What needs to be done: Return exactly, and only, the lines from the line containing "1146x494 pixels." through the final line of the records below, both included.

Records drawn from a dataset
····················

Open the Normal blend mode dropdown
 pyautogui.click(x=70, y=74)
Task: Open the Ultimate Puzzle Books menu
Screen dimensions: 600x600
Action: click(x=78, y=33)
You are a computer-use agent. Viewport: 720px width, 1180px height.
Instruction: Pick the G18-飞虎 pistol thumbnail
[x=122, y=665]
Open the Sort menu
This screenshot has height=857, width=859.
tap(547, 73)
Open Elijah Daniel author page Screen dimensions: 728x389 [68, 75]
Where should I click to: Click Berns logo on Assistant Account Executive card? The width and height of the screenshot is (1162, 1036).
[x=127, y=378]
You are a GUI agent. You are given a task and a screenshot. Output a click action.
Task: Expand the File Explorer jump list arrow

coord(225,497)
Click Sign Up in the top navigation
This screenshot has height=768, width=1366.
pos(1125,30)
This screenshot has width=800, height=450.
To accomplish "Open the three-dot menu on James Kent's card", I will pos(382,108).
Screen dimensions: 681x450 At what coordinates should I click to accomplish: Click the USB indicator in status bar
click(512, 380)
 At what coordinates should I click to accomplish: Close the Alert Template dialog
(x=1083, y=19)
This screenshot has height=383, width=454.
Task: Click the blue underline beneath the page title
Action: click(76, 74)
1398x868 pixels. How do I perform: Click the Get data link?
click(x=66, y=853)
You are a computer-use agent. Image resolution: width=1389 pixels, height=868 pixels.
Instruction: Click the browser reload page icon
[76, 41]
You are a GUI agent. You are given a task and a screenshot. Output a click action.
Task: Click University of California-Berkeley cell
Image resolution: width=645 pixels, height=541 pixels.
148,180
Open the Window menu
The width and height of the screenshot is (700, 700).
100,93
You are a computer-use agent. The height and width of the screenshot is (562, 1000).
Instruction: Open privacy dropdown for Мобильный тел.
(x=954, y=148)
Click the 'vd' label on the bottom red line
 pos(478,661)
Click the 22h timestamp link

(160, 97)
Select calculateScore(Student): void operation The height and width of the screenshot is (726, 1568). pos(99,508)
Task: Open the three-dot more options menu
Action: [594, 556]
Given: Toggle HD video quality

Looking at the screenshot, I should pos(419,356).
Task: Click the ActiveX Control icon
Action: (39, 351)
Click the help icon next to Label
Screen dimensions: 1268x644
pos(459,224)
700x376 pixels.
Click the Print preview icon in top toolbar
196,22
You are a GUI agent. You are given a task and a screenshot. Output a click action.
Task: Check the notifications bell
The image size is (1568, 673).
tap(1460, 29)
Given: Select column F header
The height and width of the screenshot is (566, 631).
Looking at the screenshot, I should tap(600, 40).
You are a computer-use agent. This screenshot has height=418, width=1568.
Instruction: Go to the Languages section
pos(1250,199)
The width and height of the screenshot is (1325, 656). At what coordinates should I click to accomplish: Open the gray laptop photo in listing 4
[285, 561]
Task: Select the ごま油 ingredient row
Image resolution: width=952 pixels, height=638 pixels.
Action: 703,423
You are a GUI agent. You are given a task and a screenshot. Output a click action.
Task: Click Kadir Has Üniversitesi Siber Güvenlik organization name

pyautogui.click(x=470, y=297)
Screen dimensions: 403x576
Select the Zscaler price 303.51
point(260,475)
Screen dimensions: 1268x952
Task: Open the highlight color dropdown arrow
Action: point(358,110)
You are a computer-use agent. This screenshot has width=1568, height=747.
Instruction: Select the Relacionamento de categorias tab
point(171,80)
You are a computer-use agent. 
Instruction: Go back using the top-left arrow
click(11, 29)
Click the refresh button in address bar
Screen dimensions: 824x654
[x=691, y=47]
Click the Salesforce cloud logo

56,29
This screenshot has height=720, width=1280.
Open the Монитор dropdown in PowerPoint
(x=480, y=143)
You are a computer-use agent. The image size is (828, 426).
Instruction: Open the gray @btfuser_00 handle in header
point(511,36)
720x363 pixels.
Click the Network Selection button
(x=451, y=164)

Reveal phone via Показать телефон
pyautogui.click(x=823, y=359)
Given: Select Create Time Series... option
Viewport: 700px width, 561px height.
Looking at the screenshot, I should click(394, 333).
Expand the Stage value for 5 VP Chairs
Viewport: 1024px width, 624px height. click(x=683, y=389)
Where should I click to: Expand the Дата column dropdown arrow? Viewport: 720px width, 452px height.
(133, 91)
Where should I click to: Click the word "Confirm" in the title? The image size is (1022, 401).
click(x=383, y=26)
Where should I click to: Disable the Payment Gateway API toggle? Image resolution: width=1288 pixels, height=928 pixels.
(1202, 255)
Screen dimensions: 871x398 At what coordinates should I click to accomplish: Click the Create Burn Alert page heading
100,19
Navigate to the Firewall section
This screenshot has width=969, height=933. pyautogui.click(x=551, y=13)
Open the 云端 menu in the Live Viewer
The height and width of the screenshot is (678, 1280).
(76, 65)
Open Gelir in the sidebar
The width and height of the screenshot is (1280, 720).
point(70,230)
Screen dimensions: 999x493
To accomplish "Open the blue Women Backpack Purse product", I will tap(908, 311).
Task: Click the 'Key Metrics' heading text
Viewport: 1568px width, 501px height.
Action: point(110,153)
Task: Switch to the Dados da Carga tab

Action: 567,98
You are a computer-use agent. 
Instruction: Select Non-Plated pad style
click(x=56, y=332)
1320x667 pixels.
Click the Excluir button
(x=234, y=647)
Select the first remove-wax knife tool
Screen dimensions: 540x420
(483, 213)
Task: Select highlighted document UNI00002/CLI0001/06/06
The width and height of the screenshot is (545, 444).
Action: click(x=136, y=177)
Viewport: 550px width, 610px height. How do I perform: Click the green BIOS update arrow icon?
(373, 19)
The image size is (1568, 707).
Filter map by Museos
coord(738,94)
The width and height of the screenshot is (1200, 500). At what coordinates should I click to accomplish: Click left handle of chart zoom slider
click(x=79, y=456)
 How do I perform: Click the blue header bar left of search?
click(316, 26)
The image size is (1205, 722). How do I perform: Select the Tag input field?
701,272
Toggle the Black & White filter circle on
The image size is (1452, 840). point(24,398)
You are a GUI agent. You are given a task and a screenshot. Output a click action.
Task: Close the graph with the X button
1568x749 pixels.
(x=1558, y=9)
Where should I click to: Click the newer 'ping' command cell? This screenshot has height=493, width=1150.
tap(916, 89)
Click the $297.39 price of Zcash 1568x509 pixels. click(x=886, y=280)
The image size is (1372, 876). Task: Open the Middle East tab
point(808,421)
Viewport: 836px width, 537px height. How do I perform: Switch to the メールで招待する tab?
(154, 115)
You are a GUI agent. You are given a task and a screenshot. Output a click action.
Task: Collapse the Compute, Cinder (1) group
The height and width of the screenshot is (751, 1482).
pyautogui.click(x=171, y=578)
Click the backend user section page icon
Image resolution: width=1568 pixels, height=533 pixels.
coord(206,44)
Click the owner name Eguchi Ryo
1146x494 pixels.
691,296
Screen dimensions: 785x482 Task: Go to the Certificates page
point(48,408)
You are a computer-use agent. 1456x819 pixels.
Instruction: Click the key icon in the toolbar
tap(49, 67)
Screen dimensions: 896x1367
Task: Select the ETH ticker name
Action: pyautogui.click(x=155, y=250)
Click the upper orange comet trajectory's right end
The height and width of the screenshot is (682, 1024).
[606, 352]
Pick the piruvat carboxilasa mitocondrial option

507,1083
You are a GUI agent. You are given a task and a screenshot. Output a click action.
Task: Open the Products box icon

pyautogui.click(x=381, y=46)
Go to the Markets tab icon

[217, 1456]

····················

Answer:
1146x494 pixels.
691,296
Screen dimensions: 785x482 Task: Go to the Certificates page
point(48,408)
You are a computer-use agent. 1456x819 pixels.
Instruction: Click the key icon in the toolbar
tap(49, 67)
Screen dimensions: 896x1367
Task: Select the ETH ticker name
Action: pyautogui.click(x=155, y=250)
Click the upper orange comet trajectory's right end
The height and width of the screenshot is (682, 1024).
[606, 352]
Pick the piruvat carboxilasa mitocondrial option

507,1083
You are a GUI agent. You are given a task and a screenshot. Output a click action.
Task: Open the Products box icon

pyautogui.click(x=381, y=46)
Go to the Markets tab icon

[217, 1456]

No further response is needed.